How what why HOW does this even work?

__int128_t x; //yeehhhawwww

I can't find any other data on these at all. It says they require the host system to support it, but it compiles fine and runs. Does my Athlon X4 630 somehow support 128-bit wide integers? When did this become a thing?

Why not look at the assembly output to see how it's implemented?

It's likely to be faster, and have less bugs than one I rolled myself!

That wouldn't work if there is more than one bit overflow, would it?

Yes, and the ADC instruction adds both the carry flag and operand. But what happens if the value is 2^64-1, and then you multiply by four?

Yeah, I'm a little worried. I'll have to run some tests when I get some free time.

What I'm looking for, is large fixed-point math handling for my Kerbal Space Program-like game.

The issue is, doubles--as you know--have a exponential precision. That means, the bigger the number, the less precise the number. You can't apply tiny amounts of acceleration to astronomical distances like planets in a solar systems when using doubles. And worse still, when you sum acceleration to get velocity, you get integration errors and integration errors add up fast.

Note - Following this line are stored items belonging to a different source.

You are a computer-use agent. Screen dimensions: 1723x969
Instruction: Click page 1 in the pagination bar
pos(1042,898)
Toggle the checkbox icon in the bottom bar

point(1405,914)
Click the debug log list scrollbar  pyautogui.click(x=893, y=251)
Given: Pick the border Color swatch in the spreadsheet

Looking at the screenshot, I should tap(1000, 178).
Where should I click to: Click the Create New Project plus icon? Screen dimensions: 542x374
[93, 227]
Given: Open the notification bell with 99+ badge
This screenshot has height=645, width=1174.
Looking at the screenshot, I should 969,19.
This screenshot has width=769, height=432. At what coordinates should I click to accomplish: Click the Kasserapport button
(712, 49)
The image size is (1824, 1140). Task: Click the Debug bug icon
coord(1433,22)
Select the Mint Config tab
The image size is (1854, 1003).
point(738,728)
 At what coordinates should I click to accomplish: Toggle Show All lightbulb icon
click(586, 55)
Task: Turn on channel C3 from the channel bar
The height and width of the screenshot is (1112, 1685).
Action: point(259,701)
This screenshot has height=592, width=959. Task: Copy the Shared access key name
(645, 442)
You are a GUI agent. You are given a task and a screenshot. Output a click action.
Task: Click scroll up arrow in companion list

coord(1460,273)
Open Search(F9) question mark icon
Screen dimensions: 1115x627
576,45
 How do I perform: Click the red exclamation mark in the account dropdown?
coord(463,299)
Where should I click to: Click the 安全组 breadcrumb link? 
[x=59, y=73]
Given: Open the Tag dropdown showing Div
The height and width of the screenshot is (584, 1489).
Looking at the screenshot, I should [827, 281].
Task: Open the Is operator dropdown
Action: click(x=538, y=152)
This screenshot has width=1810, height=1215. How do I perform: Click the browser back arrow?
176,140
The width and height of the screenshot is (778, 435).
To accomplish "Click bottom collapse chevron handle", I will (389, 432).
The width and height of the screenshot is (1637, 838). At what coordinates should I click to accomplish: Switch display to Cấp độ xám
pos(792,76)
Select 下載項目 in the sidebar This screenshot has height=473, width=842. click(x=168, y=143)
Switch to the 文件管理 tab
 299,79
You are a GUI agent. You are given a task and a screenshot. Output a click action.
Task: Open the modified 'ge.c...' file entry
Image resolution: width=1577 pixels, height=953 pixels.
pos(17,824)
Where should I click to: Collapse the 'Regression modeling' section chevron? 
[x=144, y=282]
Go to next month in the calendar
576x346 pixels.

My system works fine with some guessed numbers (it may be broken with proper values, I haven't tested!) for a solar system. But the second you "speed up" the simulation by taking larger integration slices for velocity, the planets orbits change and change drastically to the point of all colliding into the sun and gravity slingshot like some sort of orbital rail gun.

I did some number calculations that said a 64-bit fixed point should be able to encompass a single solar system and still have pretty good precision. But it'd be nice to test a 128-bit one directly to see if there is any improvement.

GNU has an arbitrary precision math library but it will probably be ridiculously slow compared to a hard-coded fixed-point number because the GNU library supports so many complex things.